As I've said before in this thread, the 'card companies have got their pricing a little beyone the range of mere mortals, whether they purcharse Macs or not...
Here's a to show you how to flash a Radeon 8500 ($229 retail in the Mac market), and here's a link to show you where to get it for $89 (US). It's the exact same card. Just slightly over $240 difference in the retail price once you factor in shipping.
I made a point, a lot further down in the thread, and I'm restating it here. The video card/peripheral vendors price their items just below their (*perceived*) point of pain for the markets they're targeting.
Gamers (particularly Morrowind players -- as I've found the past week trying to play a damned game I *bought*...) seem to be the mid-high demographic, while Maya/Pro3D/Mac users seem to be the high end of their profile.

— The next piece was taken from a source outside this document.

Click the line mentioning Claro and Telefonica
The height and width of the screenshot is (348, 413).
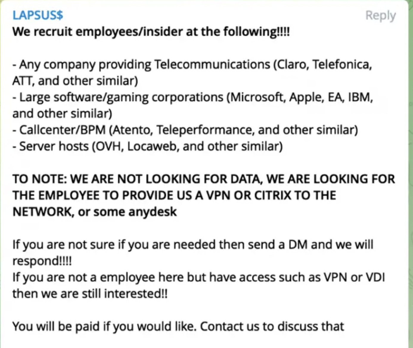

For the record, I wish they'd cut that shit out -- so the people who didnt' know any better could buy the same gear at the same price point without having to do the whole run-around.
Yes, virginia, you're being *SEVERELY* overcharged for your new über video card. The only things to do about it is not buy it until the manufacturers' markerters realize that you've figured out their game -- or buy the Wintel versions (which are *still* ridiculously overpriced) and flash the ROMs.
(In retrospect...)
Wow, how self-referrential was that? You'd think I've been out drinking on Halloween or something... at least smoking some crack.
--dr00gy -
Re:SWAP File/Partition?
Yes, and this gives OS X quite a performance penalty. It is easy to add swap partition support to OS X by editing your
/etc/rc file manually or by using the simple Swap Cop utility and then using the program Swap Relocator to get post-10.2 MacOS X to use those prefs set in /etc/rc. The Darwin team at Apple is supposedly working on this, and there will be a simple way to assign VM swap partitions in one of the next releases. -
Mac OS X Hints websitea great website for these kind of tips is http://www.macosxhints.com. it has tips and advice coming in daily from all over the place and a forum to give your opinion on the tip. i really suggest folks interested in the article check it out.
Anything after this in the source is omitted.